- WORK INSTRUCTION -
Reproduce the material below only from the line with "1568x760 pixels." to the line with "Open for startLocationUpdate", both included, keeping each line exact and dropping the pictures.

- SOURCE INFORMATION -
____
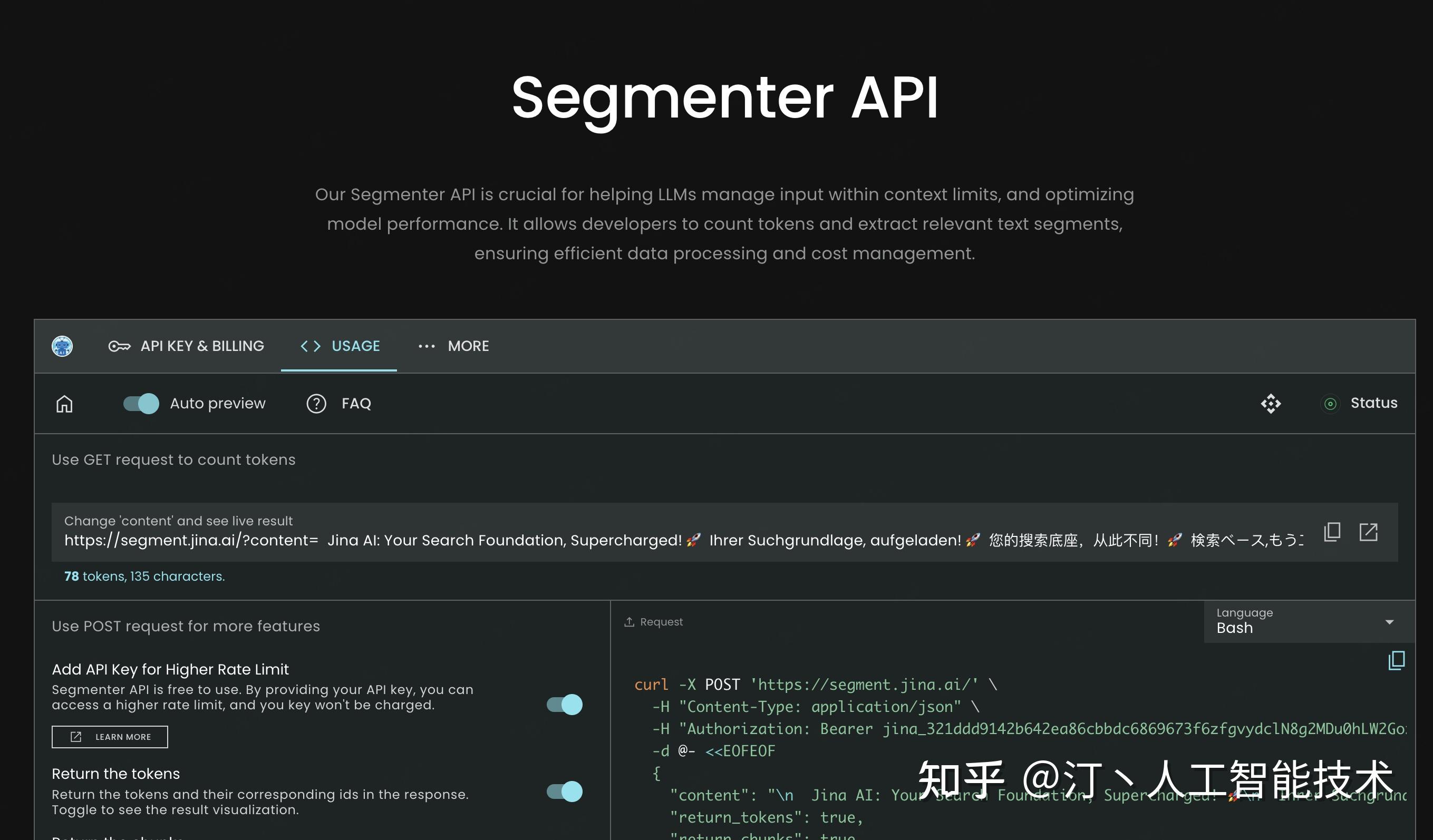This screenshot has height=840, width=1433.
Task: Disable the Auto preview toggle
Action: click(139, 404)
____
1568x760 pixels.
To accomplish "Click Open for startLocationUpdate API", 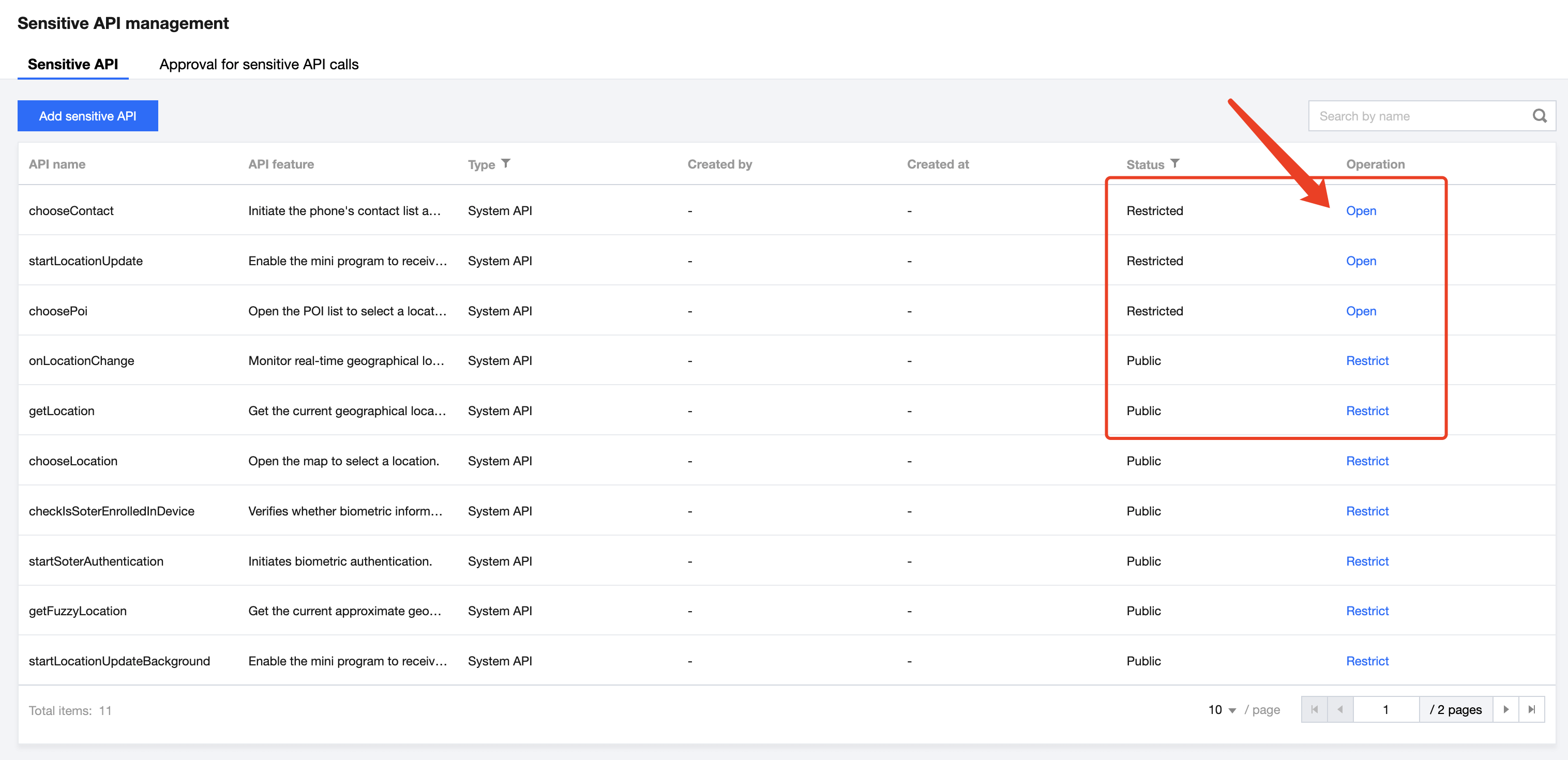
____
- TASK SOLUTION -
1568x760 pixels.
To accomplish "Click Open for startLocationUpdate API", 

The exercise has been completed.